The ranch currently functions as a biological field station and also hosts public programs.'

== Site description ==
The site is located along the North Fork of the Tule River in oak lands in Springville, Tulare County, California. The site also includes a fully enclosed watershed and several seasonal streams in addition to the North Fork of the Tule River. Oak woodlands have “higher levels of biodiversity than virtually any other terrestrial ecosystem in California". “More than one million acres of California's oak woodlands are developed and approximately 750,000 are at risk of development before 2040.” These landscapes play an important role in biodiversity, carbon storage, and water resources. It consists of chaparral, riparian, oak woodland and pasture habitats across its 722 acres. The field-station description for River Ridge identifies about 8 hectares of riparian corridor, 50 hectares of old-field experimental area, and 240 hectares of blue oak woodland and chaparral, and notes that the site borders Giant Sequoia National Monument.

== Ethnography ==
The Central California Foothills are historically associated with Yokuts peoples, an Indigenous group made up of more than forty tribes. The site, located on the Middle and North Forks of the Tule River, was originally inhabited by the Yaudanchi Yokuts. River Ridge has a documented partnership with Native Star Foundation, which aims to empower Native American youth through cultural, mentorship, and development practices.

== Importance ==
River Ridge has been used by the Native Star Foundation for cultural programming and youth activities involving members of the Tule River and other tribes. The ranch is also used for environmental education, restoration activities, university field courses, and community programs, and is protected by a conservation easement under Sequoia Riverlands Trust. The conservation easement permanently restricts development and preserves habitat, open space, and working-land uses such as education, recreation, and ranching.

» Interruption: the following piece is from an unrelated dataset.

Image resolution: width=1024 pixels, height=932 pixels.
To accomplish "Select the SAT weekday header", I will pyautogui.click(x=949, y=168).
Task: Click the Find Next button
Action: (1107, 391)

== Environmental research ==
River Ridge Institute serves as a field site for ecological research in the Southern Sierra Nevada foothills, an at-risk ecosystem in California. California State University, Long Beach’s NSF Research Experiences for Undergraduates program uses River Ridge Ranch as a field site for training in conservation science and geospatial technologies. The CSULB REU program includes a five-week intensive study at the ranch and concludes with formal presentations of research findings. California State University, Long Beach undergraduate students, masters' students, and NSF REU (National Science Foundation Research Experience for Undergrads) students use River Ridge Institute to conduct environmental studies. In 2022, student projects presented at River Ridge included studies of soil carbon, bird biodiversity monitoring, and drone-based analysis of tree biomass. River Ridge has also hosted Trout in the Classroom activities and public restoration field trips. River Ridge is used as a field site for research on California oak woodlands and working-land management. A 2024 master’s thesis based on UAV imagery collected at River Ridge Ranch from 2018 to 2022 found that west-facing slopes showed the greatest oak mortality after adjusting for tree density and concluded that tree density influenced mortality more than topography.